Saturday, November 19, 2016

Molten metal metamorphosis

The Australian Aluminium smelting industry is having a rough time. Built to utilize electricity from Australian coal from the 1960’s through the 1980’s, our smelters are ill equipped to deal with the migration of the Aluminium industry to a rapidly industrializing China or cheap low-carbon energy areas such as Iceland or New Zealand. As a result, the Kurri Kurri smelter closed in 2012, the Point Henry smelter closed in 2014, and the future for the Portland smelter is currently uncertain, with the contract for electricity due to be renegotiated this month.

At the same time, Australia is lagging the rest of the developed world in the transition to low emissions electricity. Although certain jurisdictions, like South Australia, are making progress, the fragile nature of the grid connections and the intermittent nature on renewable energy is slowing its uptake, and potentially contributing to supply instability, as was seen during this winter’s South Australian storm.

The production of aluminium metal requires a huge amount of electricity. An aluminum smelter basically consists of a huge tub of molten salt, from which the enormous electrical currents basically force the electrons onto aluminum ions, depositing them on the cathode atom by atom at a rate that allows several tons of production per day.
As a result, aluminium smelters are typically located in areas where there is a large, cheap supply of electricity. Traditionally these have been areas of hydroelectric power, or in Australia’s case, cheap open cut thermal coal. With coal getting more expensive, and with concerns over the impact of CO2 production on the climate, these coal-powered smelters are finding it harder to compete in high wage countries. So Australia has facilities which are designed to take a substantial proportion of the energy grid’s electricity, which are getting closed down just as the requirement for storage of large amounts of variable renewable energy is appearing.

One proposed solution of the “storage problem” is the use of a new technology known as the liquid metal battery. Like the aluminium smelting process, the liquid metal battery consists of a molten salt, which can have ions driven out of it to the anode and the cathode when power is applied. Unlike aluminium, the anode is a base metal instead of graphite, so instead of oxidizing the anode and making CO2, the metal is deposited. This allows the battery to discharge by dissolving the anode and cathode back into the molten salt. So if aluminum smelters are going obsolete in areas which are in desperate need of battery storage, it seems like modifying the smelter to store energy is a option worth at least considering.

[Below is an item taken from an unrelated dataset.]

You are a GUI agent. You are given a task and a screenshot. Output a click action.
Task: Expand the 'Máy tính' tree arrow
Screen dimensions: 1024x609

There are technical issues, of course. An industrial Hall-Héroult cell is the size of a city bus, and a smelter contains lots of them. The liquid metal technology is being developed by a small company, Ambri, which seems to be starting small (like bottlecap scale), and scaling up. So there is a bit of a gap between the emerging battery technology and the aging smelter technology. But it is in everybody’s interest to bridge it.

Ambri is trying to raise cash and start production. South Australia is still investigating their state-wide blackout.  Alcoa and Hydro have two shuttered smelters which they need to remediate or repurpose, and Portland has 11% of its population working at the smelter. In addition, Boyne Island and Tomago are supposedly facing similar market pressures.

Portland would be a particularly useful place for a pilot project, since the smelter is still operating, even though the pain of closing a big industrial center in a small isolated town looms. It is also located in prime wind power country, on the Victoria / South Australia border, close to the interconnector. So it would be nice if the union, the council, the state and federal governments, and the industry groups could work together to see if there is a solution that benefits everybody.

As for Kurri Kurri and Port Henry, the Kurri Kurri remediation plan comment period closed in August, but Port Henry is still open, even though the last public hearing was last week.Thus the rushed, not completely researched blog post.


Chris Phoenix said...

Things the size of a city bus don't cool down very fast. Could it work to leave the smelters running as smelters, providing grid-smoothing by only using power when there's extra power? So you'd build out lots of, say, wind, enough to power the grid without the smelters 80% of the time; then whenever there was more wind than the grid needed, which is usually, you electrolyze some more aluminum.

C W Magee said...

I have no idea if the quality of the aluminum would be affected by variable electrolysis rates.

lyle said...

The interesting problem Australia has is a lot of its land is desert and therefore good for solar power but no one lives in that part of the country. In particular a lot of Northern Western Australia should be good for solar being semi arid at best. Plus this is were the big natural gas reserves are in Australia. Either consider several hvdc lines down into South Australia or do like Alcan did back in the 50s with Kitamat,and build a town for the smelter on the Wa Coast, to avoid shipping electricity the 2000 mi needed to say Portland Vic. (HVDC is low loss compared to AC and is typically used for very long distance electric links particularly with few intermediate points that need the energy.

lyle said...

It turns out that a number of organizations are working on the ability to turn the electric demand for Al smelters up and down. Current cells won't work it appears because if you turn the current off the cell freezes over as the heat from the smelting keeps everything molten. It is not clear how close to commercialization this technology is.

BTW at least one plant in the US that has an attached coal mine is shutting down, the Warrick works of Alcoa as well.